Seven Requisite Skills for Navigating from Data Science to Applications

Back in my college days, my role in data science projects was like an alchemist—experimenting with fancy AI models to dig out the relationship among variables from data in my major. Powerful AI algorithms consistently amazed me by outperforming traditional statistical methods and physical-based models. However, the real challenge began when I became an AI engineer in the industry in 2022. From then on, the technology stack of data science expanded rapidly into fields that I was unfamiliar with. My first challenge in the industry was to ship a model to the production environment, with the requirements of reliability, maintainability, and scalability. Retrospecting my struggles, I realize transforming AI models from prototypes to production-ready applications is nothing more than a combination of

Good design patterns
Robust code
Efficient deployment strategies

This article is a comprehensive guide summarizing from seven key topics from my earlier sub-articles. Each topic explores one aspect of developing and deploying data science projects at an industry level:

Code modularization
Data validation
Abstraction
Configuration management
Web service
API documentation
Docker and cloud

Using a streamflow forecasting application as a case study, the article will dive into each topic with core concepts and demos, equipping entry-level data scientists with powerful tools to enhance their career skills. Let’s start the journey of AI engineering!

1. Organizing Codes in Modular

Modularization divides a program into smaller and independent modules. Modular code makes it easier to maintain and debug, as errors can be solved within specific modules.

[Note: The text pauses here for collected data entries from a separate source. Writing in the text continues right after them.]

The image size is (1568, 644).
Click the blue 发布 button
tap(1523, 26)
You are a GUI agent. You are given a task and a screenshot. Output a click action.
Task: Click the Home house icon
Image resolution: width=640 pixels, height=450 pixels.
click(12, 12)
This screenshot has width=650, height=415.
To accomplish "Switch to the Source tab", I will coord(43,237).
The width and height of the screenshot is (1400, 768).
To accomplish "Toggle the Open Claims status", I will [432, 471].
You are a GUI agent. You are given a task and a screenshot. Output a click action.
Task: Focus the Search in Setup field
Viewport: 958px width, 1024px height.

Modular code also increases extensibility, as you only need to modify codes in specific modules when adding additional features. Moreover, creating code modules enables multiple developers to work on different parts of the project simultaneously.

Example

Here is the directory layout for the code of our streamflow forecasting application:

.gitignore
config.yaml
Dockerfile
LICENSE
main_service.py
main_train.py
README.md
requirements.txt
├── adapter
├── config
├── domain
├── model
├── resources
├── service
├── test
└── utils

Our streamflow forecasting application can be organized into the following code modules:

adapter: Reads data from various sources and converts them into the formats required by AI model training and inference.
config: Specifies configurable parameters for different components of an AI application pipeline, e.g., data reading, model training, and service deployment.
domain: Defines data schemas to maintain consistency of data flow.
model: Organizes functions associated with model training and inference, including the data loader setup and the training loop for PyTorch.
resources: Stores intermediate assets in the model training process, e.g., data scalers and model checkpoints.
service: Archives web framework code to run a model service.
test: Writes unit and integration test functions.
utils: Defines functions that can be utilized across other modules, such as date formatting.

By dividing the project into modules, developing work becomes more manageable and trackable. Although the code structure above follows software design principles, it is not the only applicable structure. You can find the template that fits your project.

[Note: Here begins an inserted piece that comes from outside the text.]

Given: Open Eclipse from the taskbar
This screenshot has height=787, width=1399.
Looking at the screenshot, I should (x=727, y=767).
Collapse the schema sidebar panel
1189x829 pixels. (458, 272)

2. Automating Data Validation

Data validation ensures data in the correct format, reducing the risk of errors and increasing the application’s robustness to changes. The solution to validate data is to define standard and readable schemas for input and output data in key components of the pipeline. In Python, the validation process for various data types is accelerated by three widely used libraries:

pydantic: Validates any kind of data.
pandera: Validates tabular data.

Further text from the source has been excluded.